> GOAL OF THE EXERCISE: Transcribe the stretch of entries below from the line with "料金・機能を見る (141, 1938)" through the line with "Display+Displayparts (1145, 140)", exactly and with both ends included; leave out all other lines.

> Data excerpts:
▬▬▬▬▬▬

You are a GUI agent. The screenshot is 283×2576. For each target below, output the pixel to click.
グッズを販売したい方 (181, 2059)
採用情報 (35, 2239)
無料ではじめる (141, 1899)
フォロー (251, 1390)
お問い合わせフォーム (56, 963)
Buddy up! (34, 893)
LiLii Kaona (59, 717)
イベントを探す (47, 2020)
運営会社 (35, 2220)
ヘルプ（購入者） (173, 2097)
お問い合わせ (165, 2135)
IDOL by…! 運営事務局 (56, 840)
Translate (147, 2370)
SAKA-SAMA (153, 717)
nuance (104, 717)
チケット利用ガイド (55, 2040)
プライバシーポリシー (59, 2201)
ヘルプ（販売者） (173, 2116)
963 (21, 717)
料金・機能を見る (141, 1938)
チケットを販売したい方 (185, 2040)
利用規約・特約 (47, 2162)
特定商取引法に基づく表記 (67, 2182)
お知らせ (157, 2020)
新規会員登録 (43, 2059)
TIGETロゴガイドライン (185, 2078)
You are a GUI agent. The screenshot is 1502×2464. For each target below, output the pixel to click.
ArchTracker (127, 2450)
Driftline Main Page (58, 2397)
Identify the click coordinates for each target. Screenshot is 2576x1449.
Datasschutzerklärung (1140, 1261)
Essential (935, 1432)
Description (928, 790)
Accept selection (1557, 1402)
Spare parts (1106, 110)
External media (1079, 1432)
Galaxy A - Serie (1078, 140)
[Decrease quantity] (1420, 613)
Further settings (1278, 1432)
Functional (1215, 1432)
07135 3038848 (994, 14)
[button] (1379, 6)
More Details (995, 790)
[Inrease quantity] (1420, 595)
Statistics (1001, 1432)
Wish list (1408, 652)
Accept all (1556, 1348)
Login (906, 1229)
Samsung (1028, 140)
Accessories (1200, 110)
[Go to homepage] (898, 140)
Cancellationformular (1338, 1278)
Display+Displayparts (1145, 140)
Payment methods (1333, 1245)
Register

▬▬▬▬▬▬

> RESPONSE BOX:
料金・機能を見る (141, 1938)
チケットを販売したい方 (185, 2040)
利用規約・特約 (47, 2162)
特定商取引法に基づく表記 (67, 2182)
お知らせ (157, 2020)
新規会員登録 (43, 2059)
TIGETロゴガイドライン (185, 2078)
You are a GUI agent. The screenshot is 1502×2464. For each target below, output the pixel to click.
ArchTracker (127, 2450)
Driftline Main Page (58, 2397)
Identify the click coordinates for each target. Screenshot is 2576x1449.
Datasschutzerklärung (1140, 1261)
Essential (935, 1432)
Description (928, 790)
Accept selection (1557, 1402)
Spare parts (1106, 110)
External media (1079, 1432)
Galaxy A - Serie (1078, 140)
[Decrease quantity] (1420, 613)
Further settings (1278, 1432)
Functional (1215, 1432)
07135 3038848 (994, 14)
[button] (1379, 6)
More Details (995, 790)
[Inrease quantity] (1420, 595)
Statistics (1001, 1432)
Wish list (1408, 652)
Accept all (1556, 1348)
Login (906, 1229)
Samsung (1028, 140)
Accessories (1200, 110)
[Go to homepage] (898, 140)
Cancellationformular (1338, 1278)
Display+Displayparts (1145, 140)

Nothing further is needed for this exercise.